• Your instructions
The expected output is each line below containing "agent", copied in full.

• Dataset entries
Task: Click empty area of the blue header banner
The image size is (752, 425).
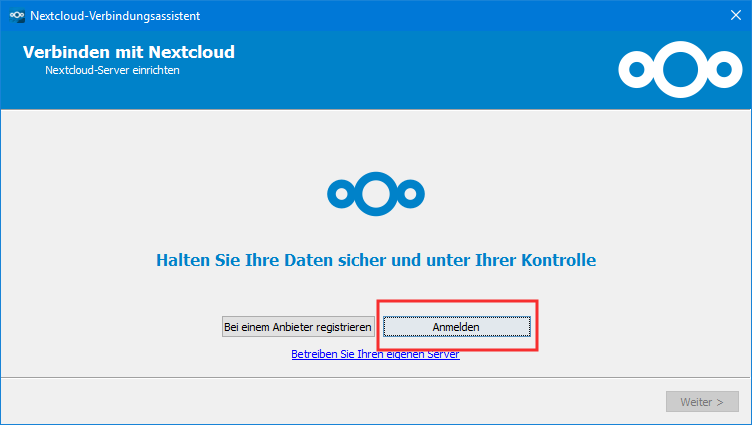Action: click(x=400, y=70)
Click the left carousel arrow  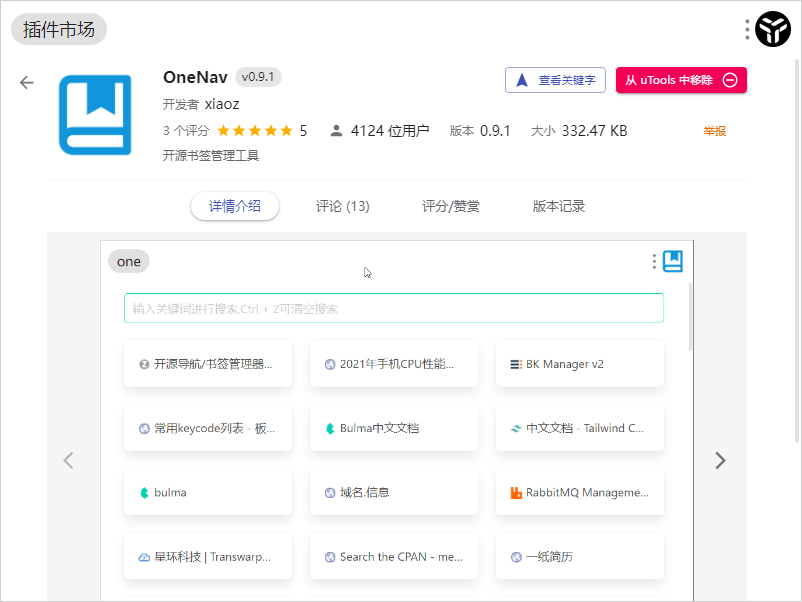point(68,460)
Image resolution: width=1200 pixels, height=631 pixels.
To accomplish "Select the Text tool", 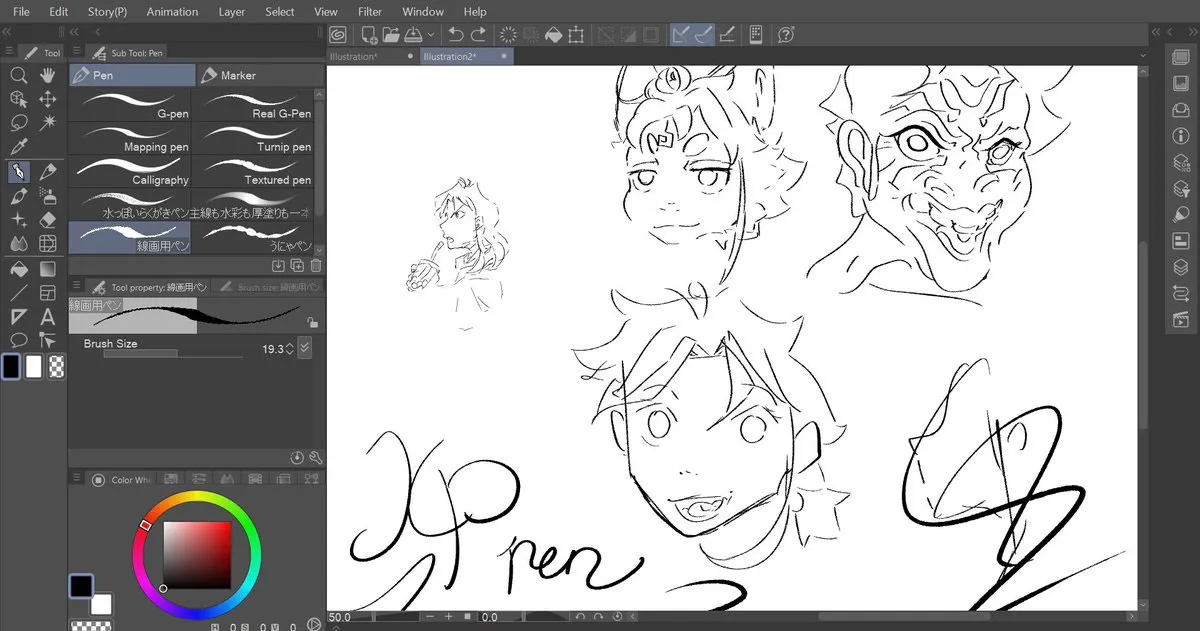I will pos(47,317).
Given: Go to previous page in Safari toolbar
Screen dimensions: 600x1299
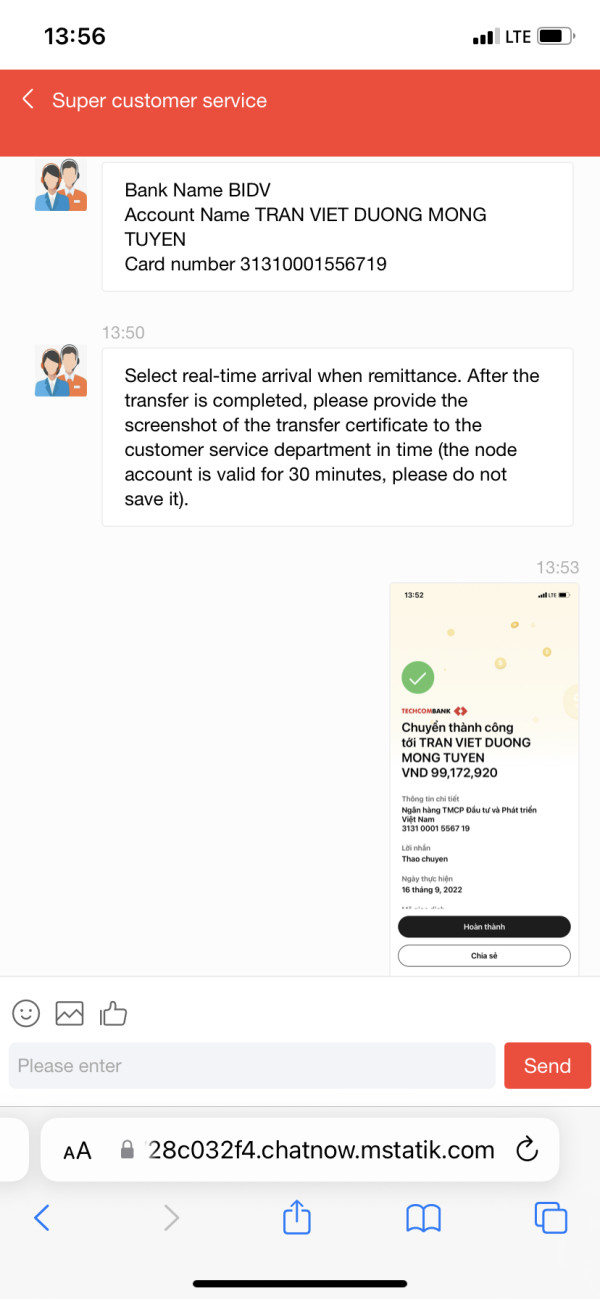Looking at the screenshot, I should (41, 1217).
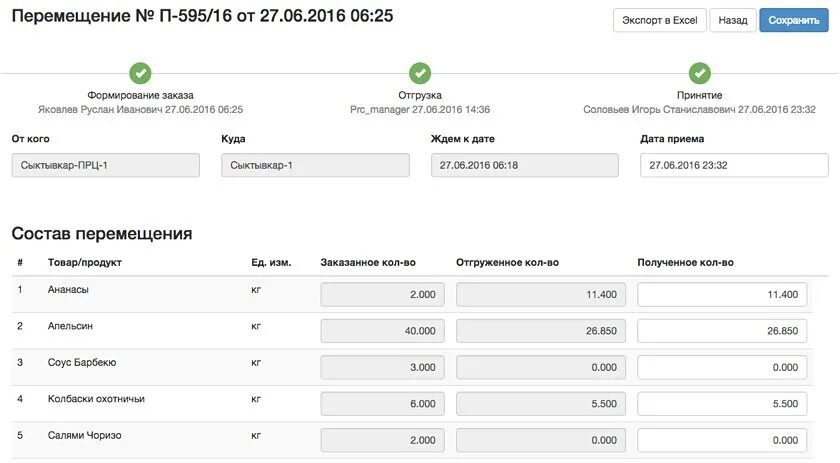Edit received quantity for Соус Барбекю
The height and width of the screenshot is (463, 840).
pyautogui.click(x=722, y=368)
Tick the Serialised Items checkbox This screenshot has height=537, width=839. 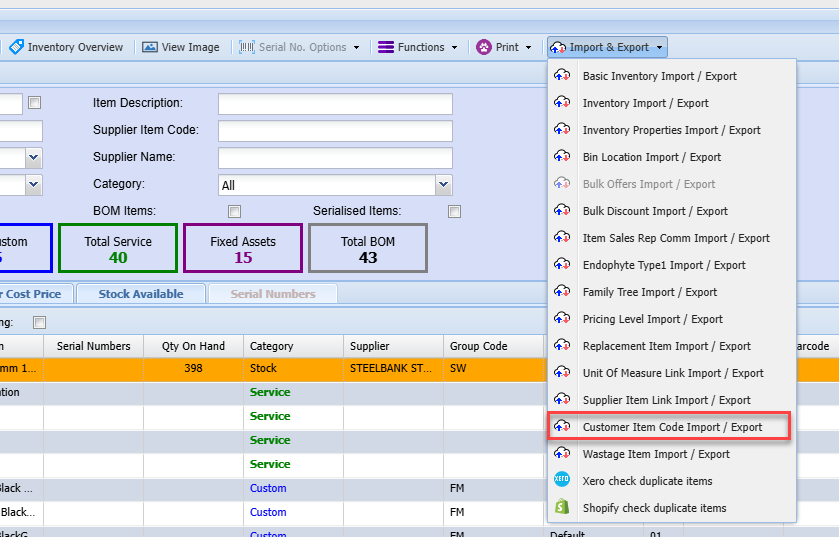click(455, 211)
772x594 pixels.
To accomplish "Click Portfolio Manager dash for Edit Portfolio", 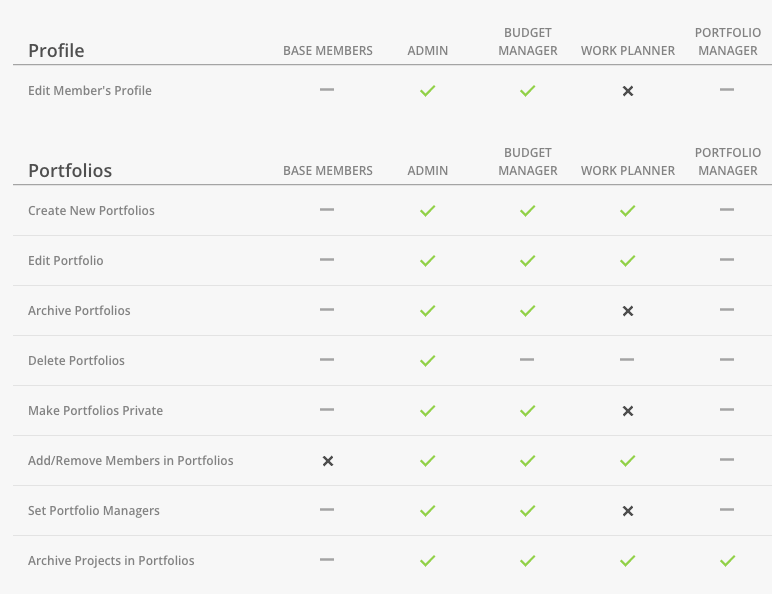I will pos(727,260).
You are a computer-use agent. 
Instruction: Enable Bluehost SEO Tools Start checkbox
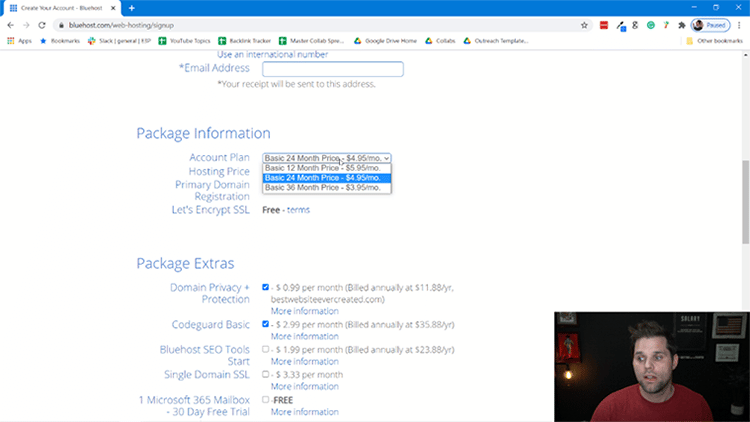[x=266, y=349]
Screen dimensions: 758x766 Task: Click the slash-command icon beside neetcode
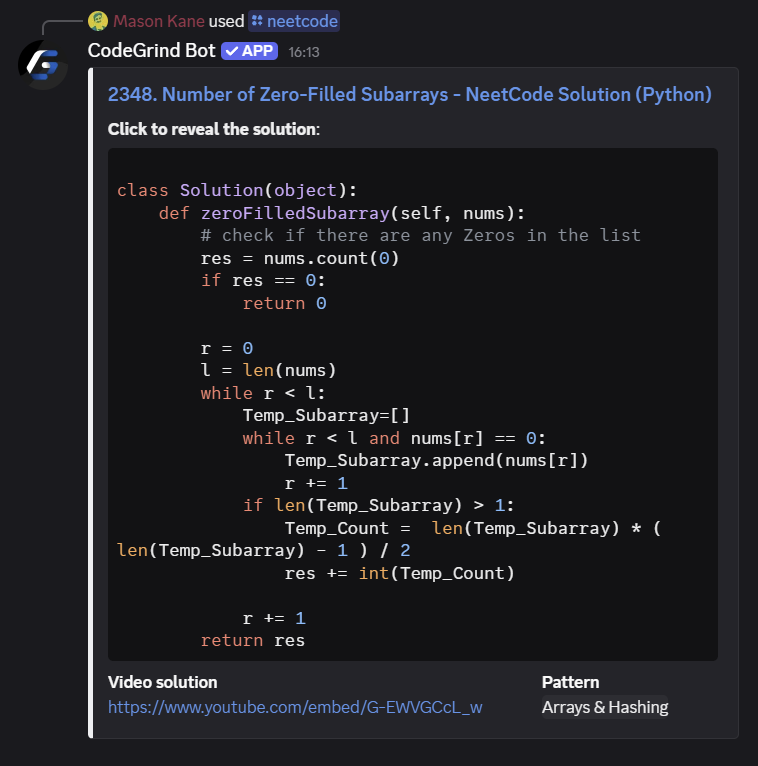[257, 21]
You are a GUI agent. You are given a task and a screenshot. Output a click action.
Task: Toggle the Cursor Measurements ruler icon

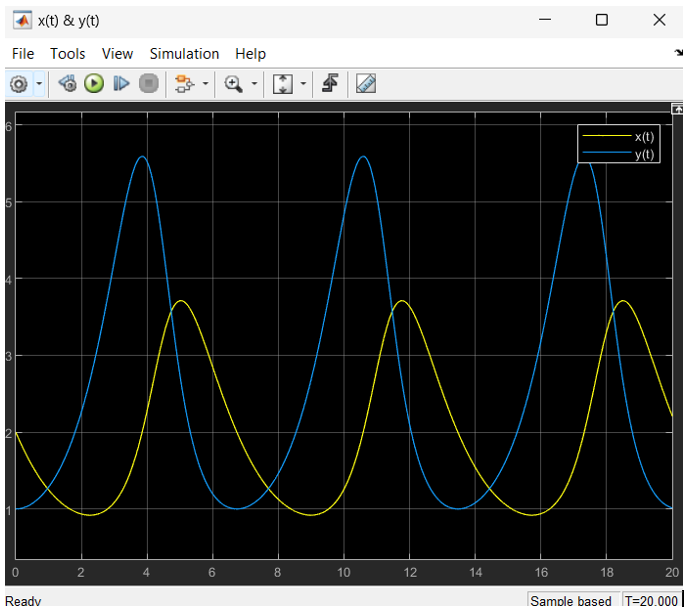365,84
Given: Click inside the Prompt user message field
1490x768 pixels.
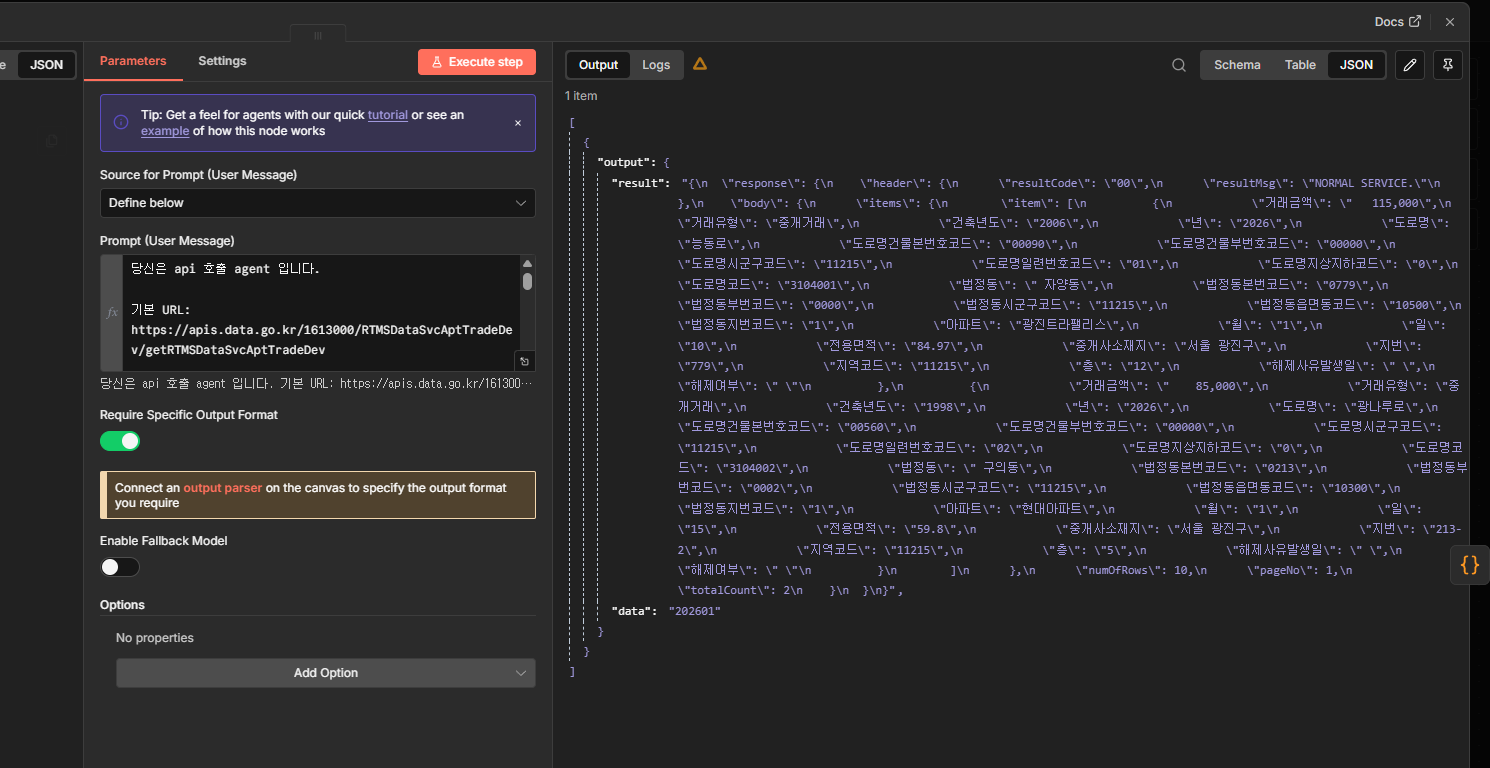Looking at the screenshot, I should pyautogui.click(x=320, y=310).
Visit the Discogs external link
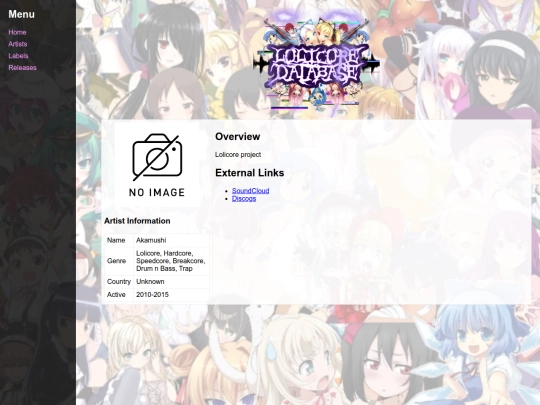The width and height of the screenshot is (540, 405). tap(244, 198)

• The answer
You are a computer-use agent. 
You are a GUI agent. You are given a task and a screenshot. Output a click action.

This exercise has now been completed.